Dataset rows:
= = = = =

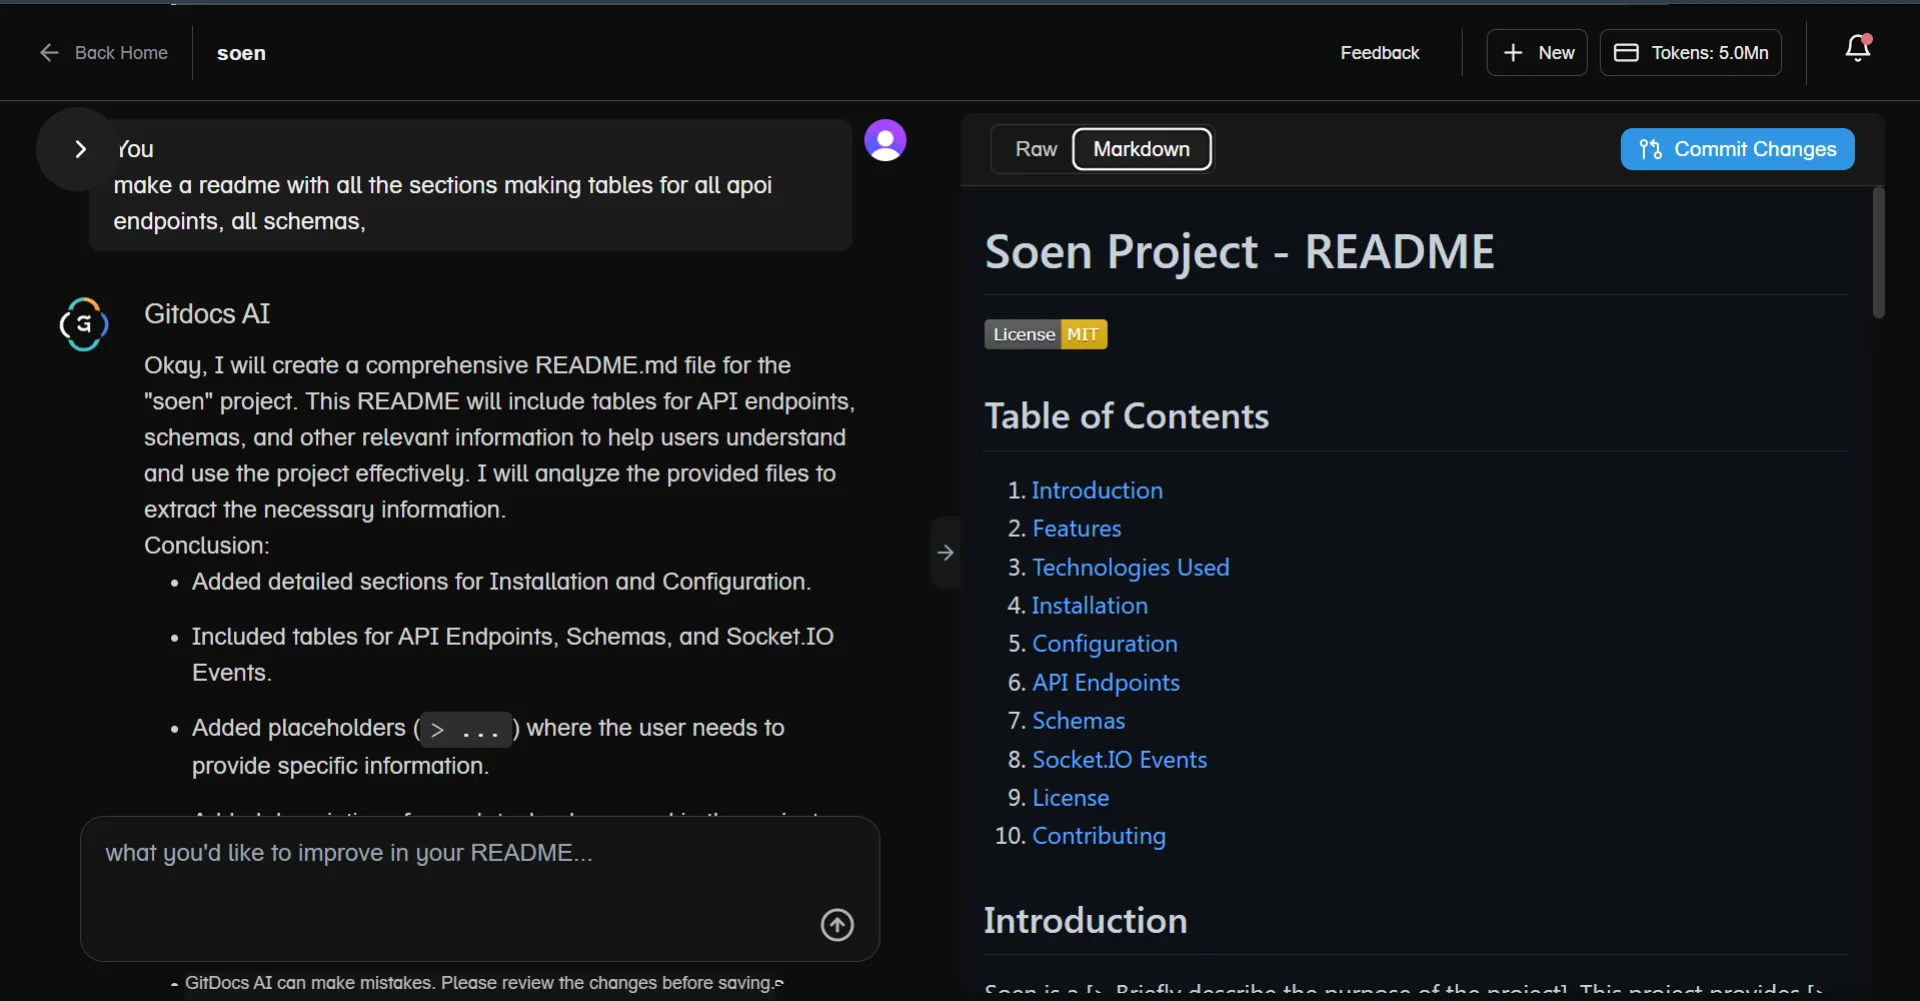
Task: Navigate to the Schemas section link
Action: coord(1078,720)
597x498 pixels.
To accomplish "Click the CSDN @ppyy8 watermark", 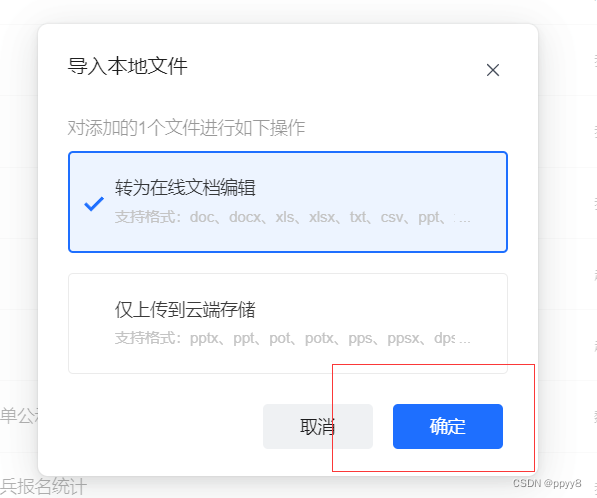I will coord(547,483).
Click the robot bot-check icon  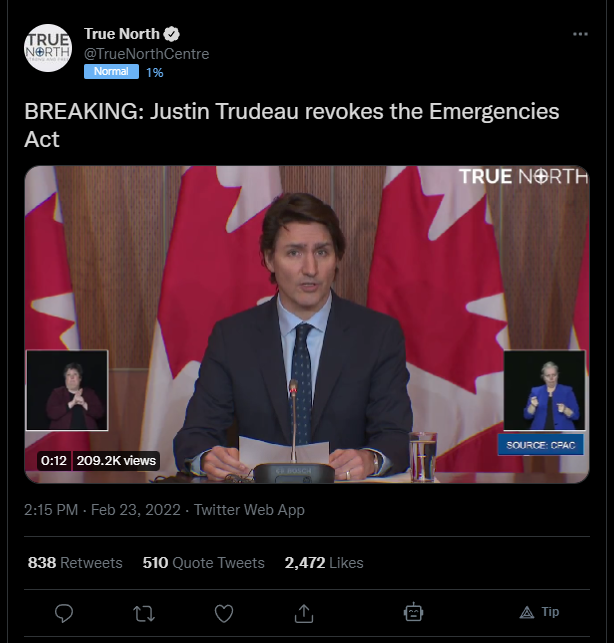click(413, 613)
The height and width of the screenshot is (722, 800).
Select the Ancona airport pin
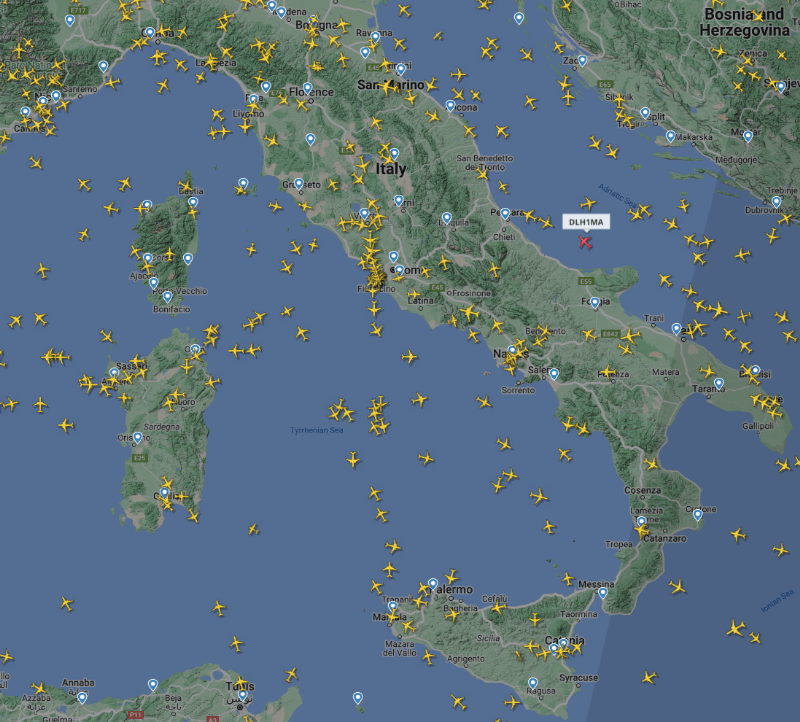(x=450, y=106)
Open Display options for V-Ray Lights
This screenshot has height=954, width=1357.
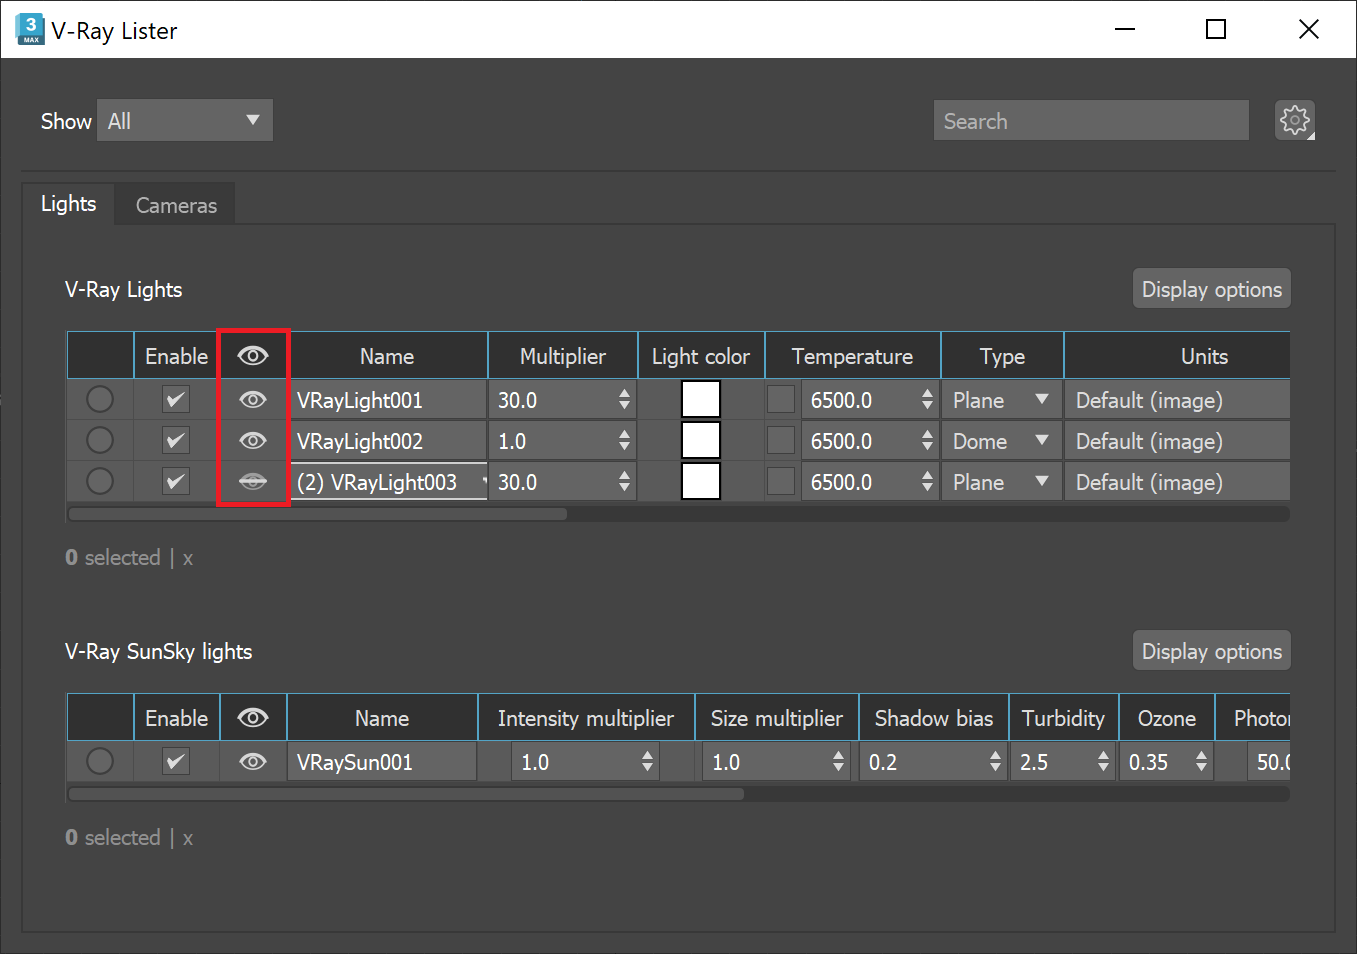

= = = = =

# Given problem:
Rewrite the entries from the line that has "The height and" through the end of the entries, swapping "screenshot" for "image" and keeping everything else the same. Omit the pictures from your answer.

# Final result:
The height and width of the image is (722, 800).
Select the Ancona airport pin
(x=450, y=106)
Open Display options for V-Ray Lights
This image has height=954, width=1357.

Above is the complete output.